Data extracts: Begin

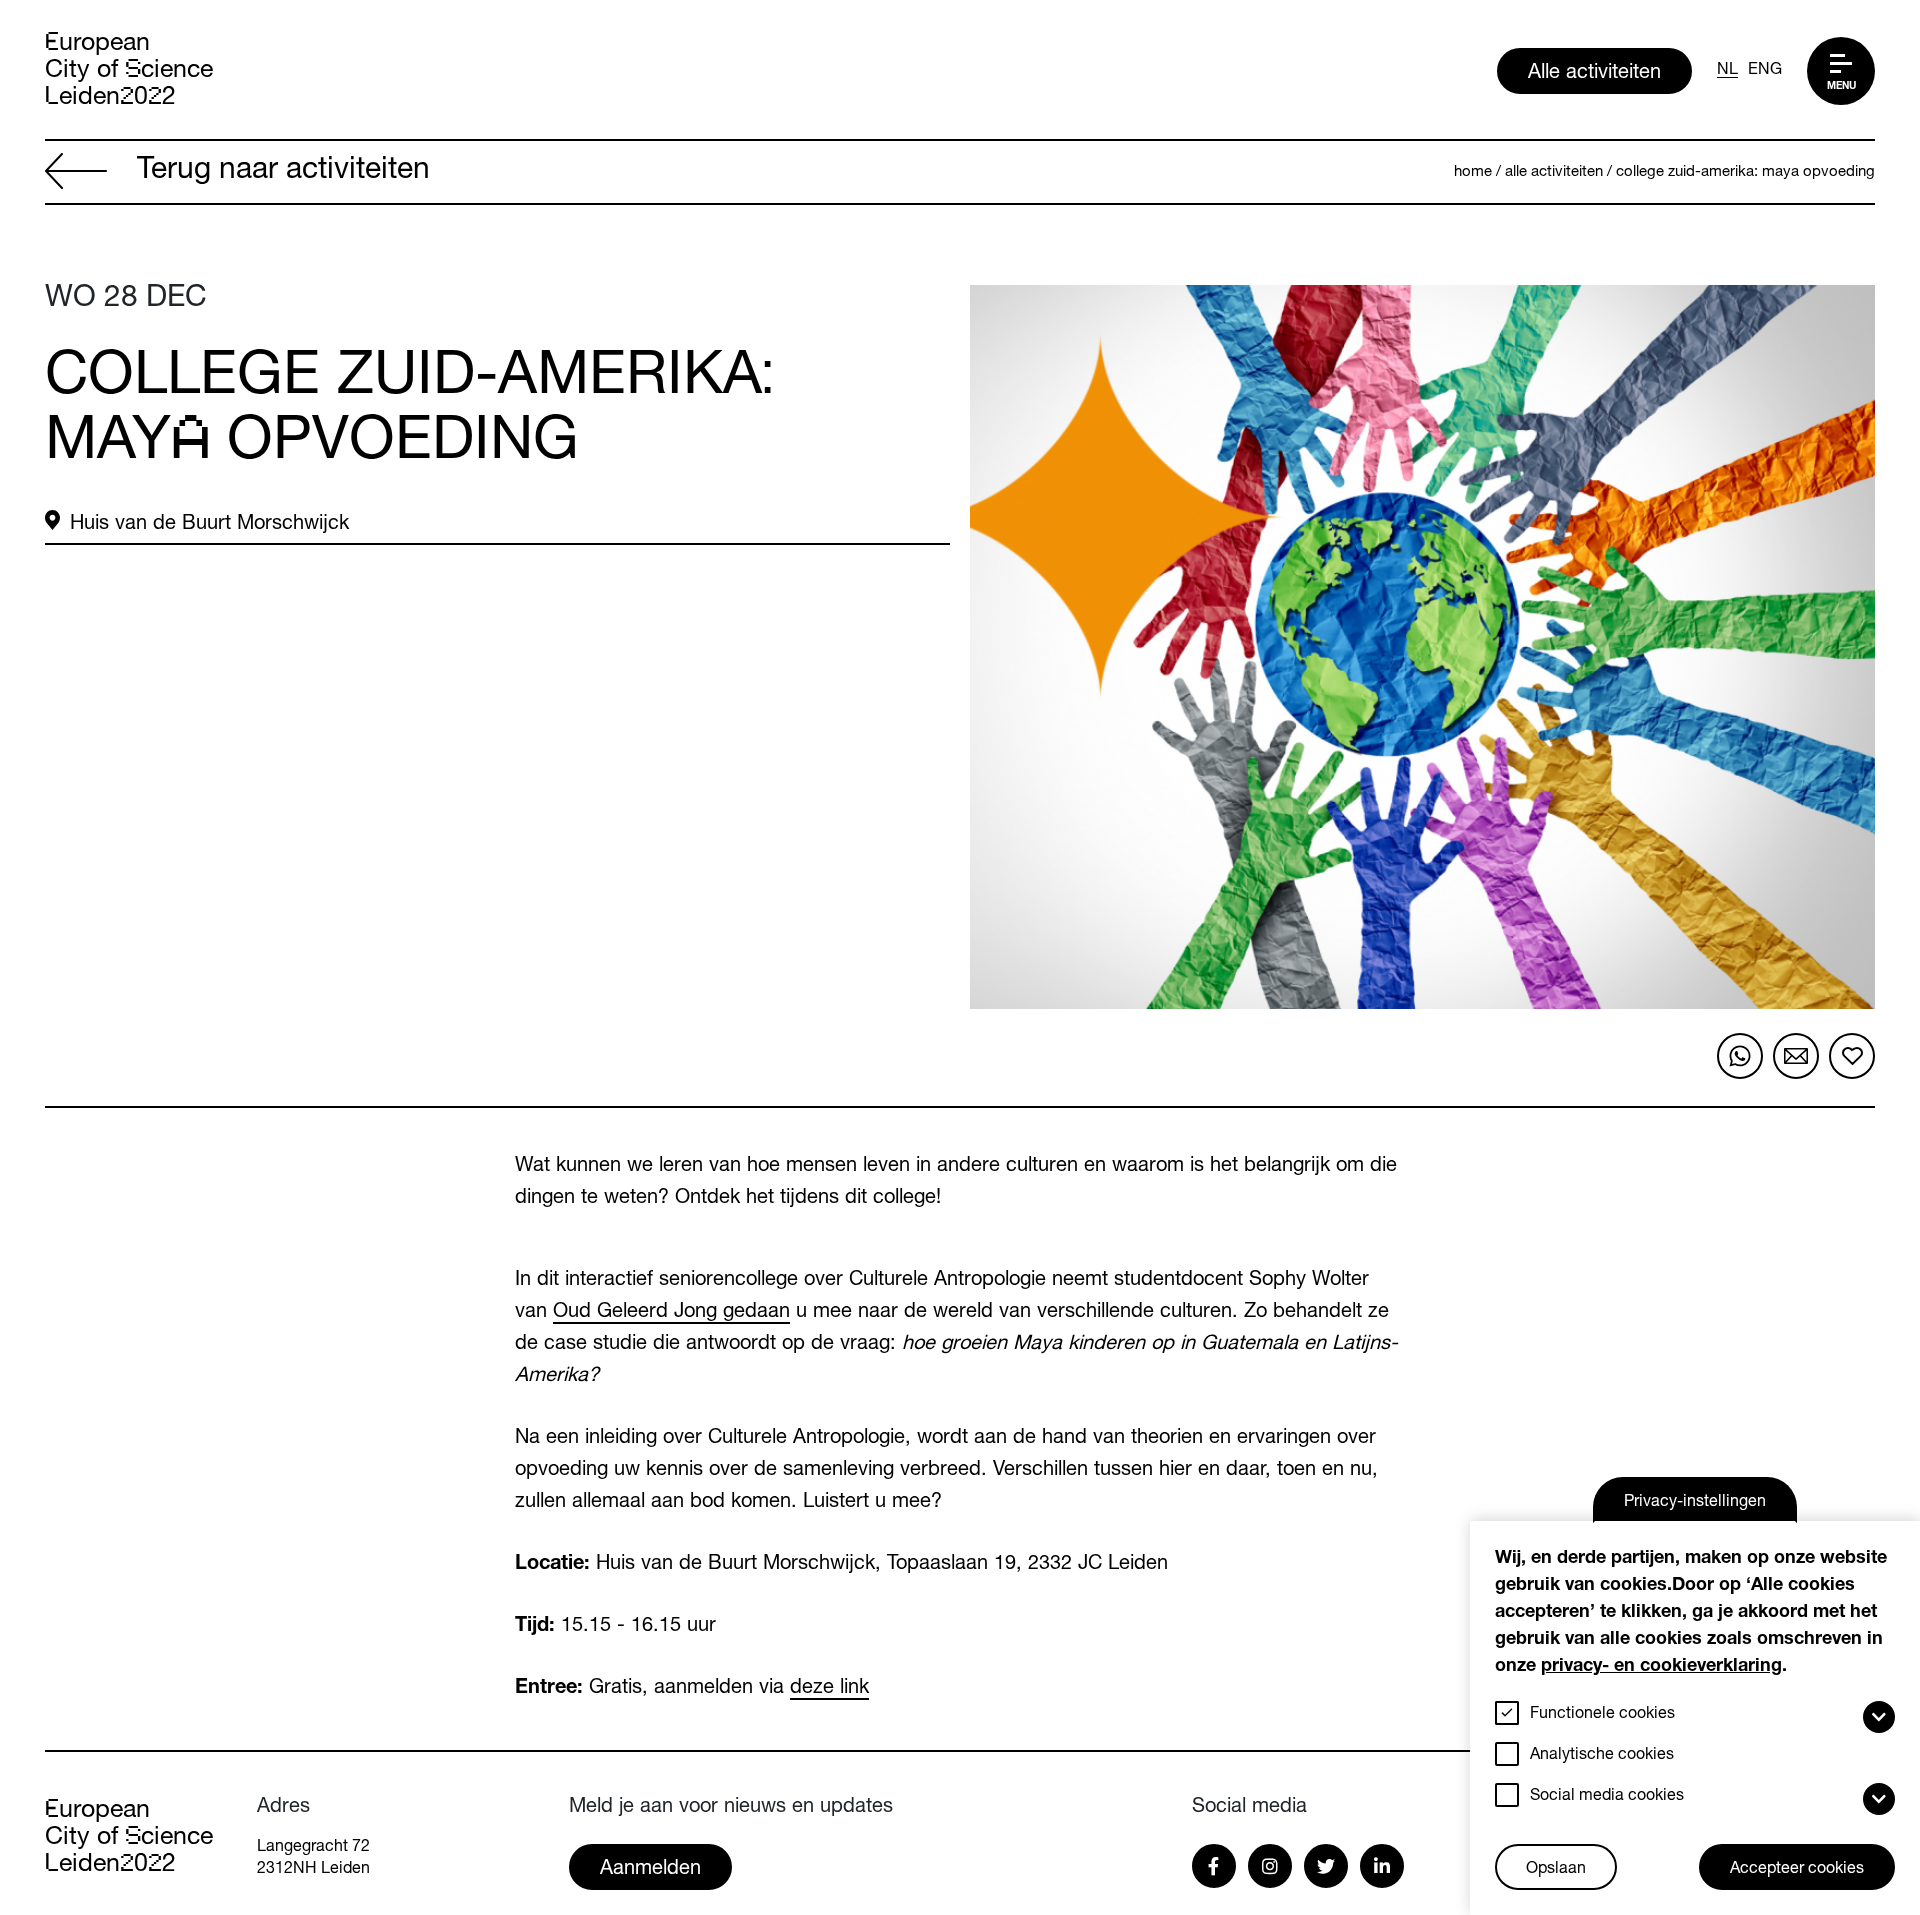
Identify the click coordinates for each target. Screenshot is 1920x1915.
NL (1727, 71)
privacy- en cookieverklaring (1661, 1667)
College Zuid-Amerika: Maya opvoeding (1745, 172)
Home (1473, 172)
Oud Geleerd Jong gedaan (671, 1313)
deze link (829, 1689)
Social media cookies (1607, 1797)
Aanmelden (650, 1870)
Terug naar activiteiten (283, 172)
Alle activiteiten (1594, 74)
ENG (1765, 71)
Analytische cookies (1602, 1756)
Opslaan (1556, 1870)
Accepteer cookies (1797, 1870)
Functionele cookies (1602, 1715)
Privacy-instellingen (1695, 1503)
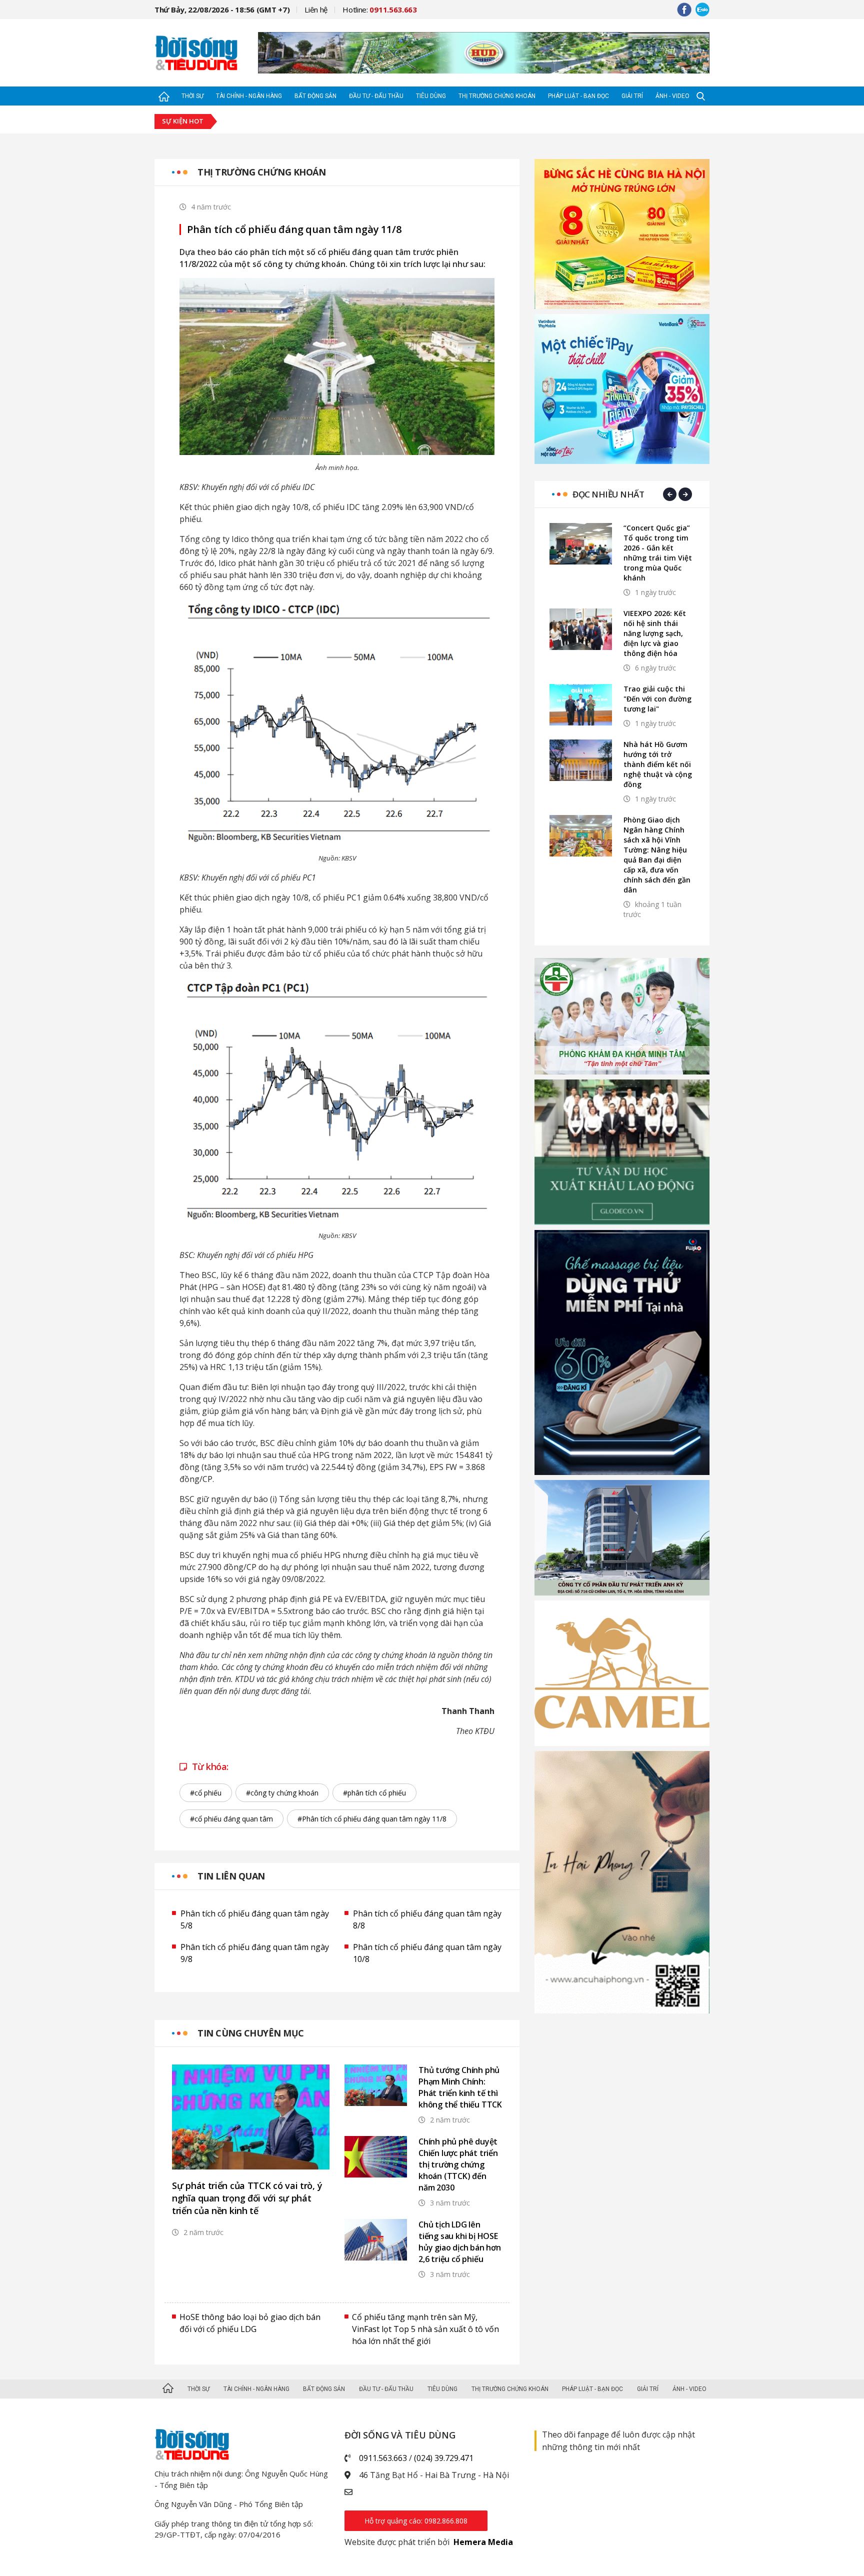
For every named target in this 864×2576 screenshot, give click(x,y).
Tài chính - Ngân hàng (249, 96)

Data extracts: End

== Exercise description ==
Only the pictures should be left out; write out everything else in the records exactly.

== Solution to the problem ==
Identify the click coordinates for each target. Screenshot is 1920x1915.
NL (1727, 71)
privacy- en cookieverklaring (1661, 1667)
College Zuid-Amerika: Maya opvoeding (1745, 172)
Home (1473, 172)
Oud Geleerd Jong gedaan (671, 1313)
deze link (829, 1689)
Social media cookies (1607, 1797)
Aanmelden (650, 1870)
Terug naar activiteiten (283, 172)
Alle activiteiten (1594, 74)
ENG (1765, 71)
Analytische cookies (1602, 1756)
Opslaan (1556, 1870)
Accepteer cookies (1797, 1870)
Functionele cookies (1602, 1715)
Privacy-instellingen (1695, 1503)
For every named target in this 864×2576 screenshot, give click(x,y).
Tài chính - Ngân hàng (249, 96)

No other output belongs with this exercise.